Niektóre moje wspomnienia z dzieciństwa bardzo przypominają
te, które opisuje Sophie :) Też pamiętam jedzony w ogródku rabarbar, który
trzeba było moczyć w misce z cukrem. U Sophie kończyło to się bólem
brzucha, u mnie nie – chyba dlatego, że rabarbar, nawet z cukrem, jest dla
mnie w dużych dawkach zbyt kwaśny, podwoiłam więc ilość miodu potrzebną do ugotowania
rabarbaru ;) Do puddingu będą pasowały też inne owoce: surowe, z puszki,
gotowane lub w postaci frużeliny. Co kto lubi ;)
Pudding:
1 litr mleka
150 g ryżu basmati
1 laska cynamonu
80 g miodu
1 łyżeczka wody z kwiatów pomarańczy
Rabarbar:
350 g rabarbaru
125 ml wody
1 gwiazdka anyżu
1 łyżeczka wody różanej
4 łyżki miodu
Do średniego rondla wlać mleko, dodać ryż i laskę cynamonu.

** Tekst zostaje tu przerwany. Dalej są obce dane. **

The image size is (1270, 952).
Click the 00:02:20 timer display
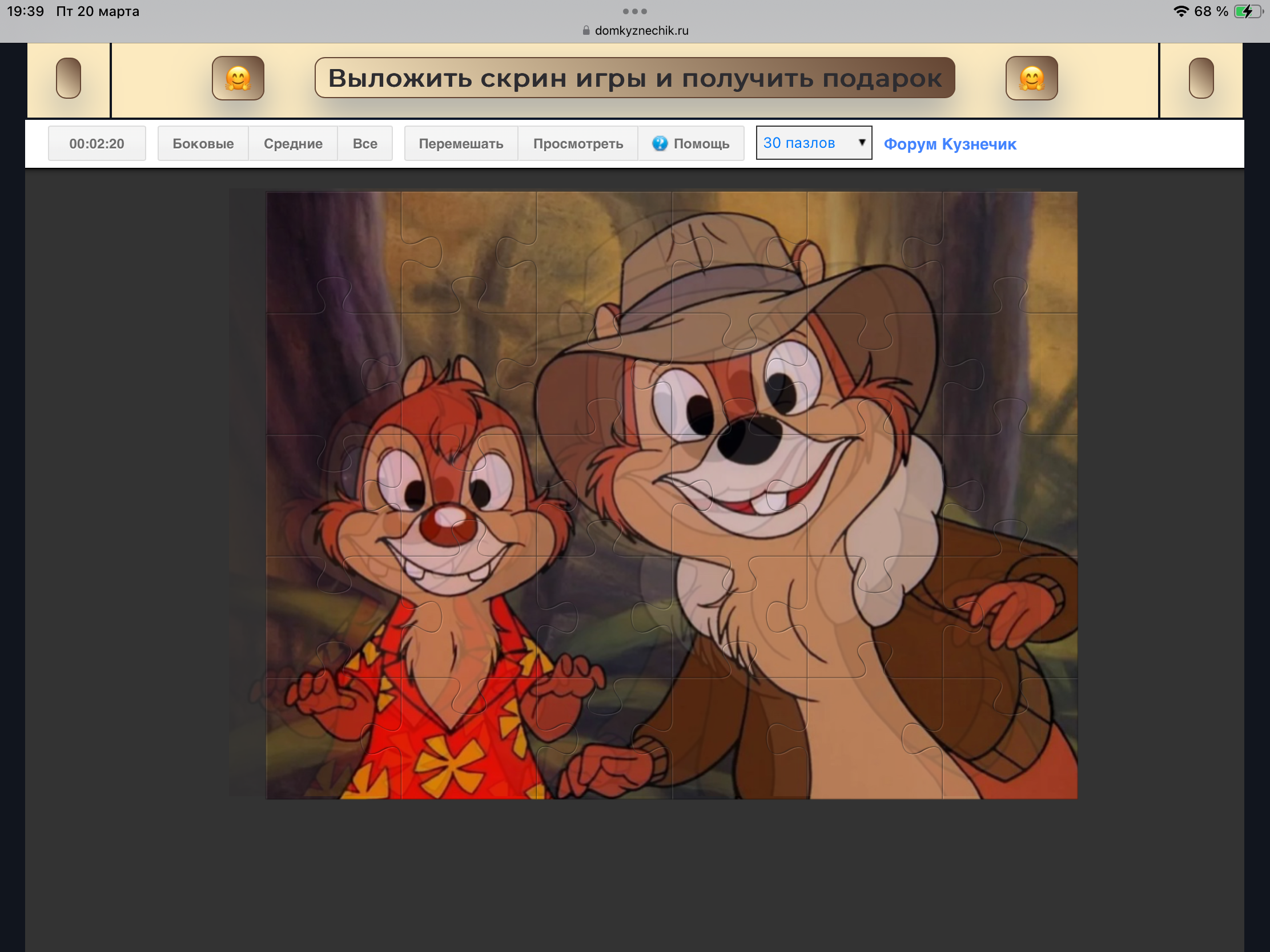click(x=97, y=143)
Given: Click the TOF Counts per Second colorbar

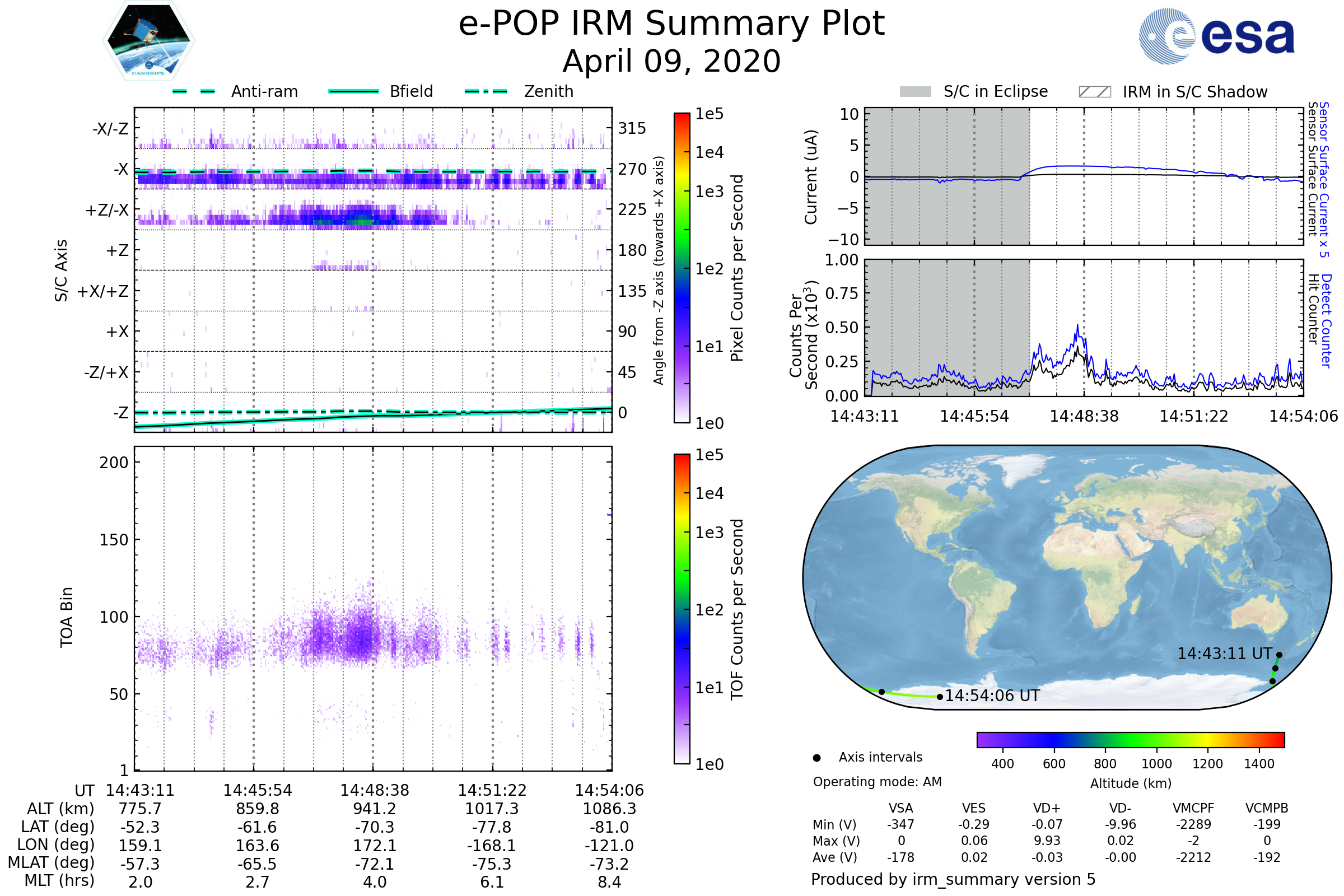Looking at the screenshot, I should 682,609.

Doprowadzić do wrzenia i gotować na bardzo małym ogniu przez około 30
minut, często mieszając, zwłaszcza pod koniec gotowania. Dodać miód i wodę z
kwiatów pomarańczy, gotować przez 5-10 minut, dolewając odrobinę mleka, jeśli
pudding będzie zbyt suchy.
Rabarbar pokroić na nieduże kawałki. Do drugiego rondla
włożyć rabarbar, dodać wodę, anyż, wodę różaną i miód. Doprowadzić do wrzenia i
gotować na małym ogniu przez około 10 minut, aż rabarbar będzie miękki.
Nałożyć pudding do miseczek, na górze umieścić rabarbar.
Można też delikatnie przemieszać rabarbar z puddingiem.
Źródło: Sophie Dahl, Na każdą porę. Rok w przepisach.